И я внезапно поняла, что не могу уехать из Парижа, даже не попытавшись помочь человеку, которого люблю.
ГЛАВА СЕДЬМАЯ
ФЕЛИКС БЕЛЛАНЖЕ, ПАТРИОТ И РЕСПУБЛИКАНЕЦ
1
Еще не рассвело, а я уже сидела, склонившись над кружевом. В Париже нам надо было на что-то жить. Розарио получал временную работу – то каменщиком, то помощником оружейника или кузнеца, то чистил сапоги на площади, но все это было от случая к случаю и приносило мало денег. Кроме того, он, как нормальный жених, знающий приличия, дарил мадемуазель Антонелли то колечко, то ленты, то цветы, а все это в нынешние времена стоило ужасно дорого. Поэтому я отправилась к своей старой знакомой, мадам Тессье – она теперь называлась гражданкой Тессье, галантерейщицей. Она сразу узнала меня и дала заказы. Я купила нитки, пряжу, крючок и спицы. Вот уже который день принцесса де ла Тремуйль вязала для состоятельных буржуазок и жен разбогатевших дельцов всевозможные «блонды» и «шантийи».
За это платили шестьдесят су в день.
– Послушай, Ритта, ты не могла бы сегодня вечером куда-нибудь уйти и увести Аврору?
Я удивленно взглянула на брата.
– Уйти? Куда же я уйду?
– Ну, допустим, к Джакомо. Он приютит вас на эту ночь. А мне очень надо побыть ближе к Лоре.
– Ты не знаешь, какие у меня отношения со Стефанией! – рассерженно сказала я.
Я вообще старалась встречаться с ней пореже. Прийти туда на целую ночь – это значит обречь себя на беспрерывные разговоры о «бездельницах, которые, только оказавшись в бедности, вспоминают о своей родне».
– Ты уйдешь?
– Ты очень осложняешь мне жизнь, Розарио! – сказала я раздраженно. – Разумеется, я уйду.

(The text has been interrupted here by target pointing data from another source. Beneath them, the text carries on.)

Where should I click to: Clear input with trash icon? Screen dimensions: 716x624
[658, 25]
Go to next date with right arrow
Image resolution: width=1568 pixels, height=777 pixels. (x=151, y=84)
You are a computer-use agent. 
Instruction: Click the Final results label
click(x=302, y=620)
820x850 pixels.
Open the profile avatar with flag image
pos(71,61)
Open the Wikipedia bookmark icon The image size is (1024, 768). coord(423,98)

Для меня не было секретом, что, хотя брак Розарио и Лауры все время откладывается по причине недостатка денег, они не утруждают себя ожиданием и давно уже предаются радостям супружества. Как я поняла, это у них началось задолго до того, как Розарио ушел в армию. А Лора вообще демонстрировала раскованность и полную свободу от предрассудков, достойную разве что Версаля. Я всегда думала, что буржуазки в этом отношении более добродетельны, чем аристократки. Но Лора убедительно доказала, что бывает и наоборот.
– Ты любишь ее? – невольно вырвалось у меня.
– Я хочу на ней жениться.
– Я спросила тебя о любви. Он взглянул на меня, усмехаясь.
– Ей-богу, ты говоришь как по писаному. Черт побери! Лора – единственная девчонка, на которой я хочу жениться. А это много значит.
Я замолчала, зная, что в лексиконе Розарио нет слов о любви.
Чтобы отблагодарить меня за согласие оставить их одних в комнате, брат отправился в лавку за хлебом. Покупка хлеба уже давно превратилась в мучение, и я облегченно вздохнула, поняв, что сегодня освобождена от этой обязанности. Ко мне вернулось упорство, и я с новой силой склонилась над кружевом. Это была очень тонкая, филигранная и утомительная работа, любой узелок мог все испортить… Я рассчитывала закончить эту вещь из кружев, а потом отправиться к Жану Батисту Коффиналю, бывшему врачу, судье Революционного трибунала.
Почти месяц я обивала пороги тюрем, пытаясь хоть что-то узнать о судьбе и процессе Рене Клавьера. Все было тщетно. Я даже не смогла выяснить, в какой тюрьме он находится, хотя часами простаивала возле Ла Форс, Люксембурга, Аббатства и Сен-Лазара. Я разговаривала с родственниками заключенных, расспрашивала, несколько раз отважилась даже зайти в наблюдательный комитет секции, арестовавшей Клавьера, – эта секция ведала арестами и составляла списки «подозрительных».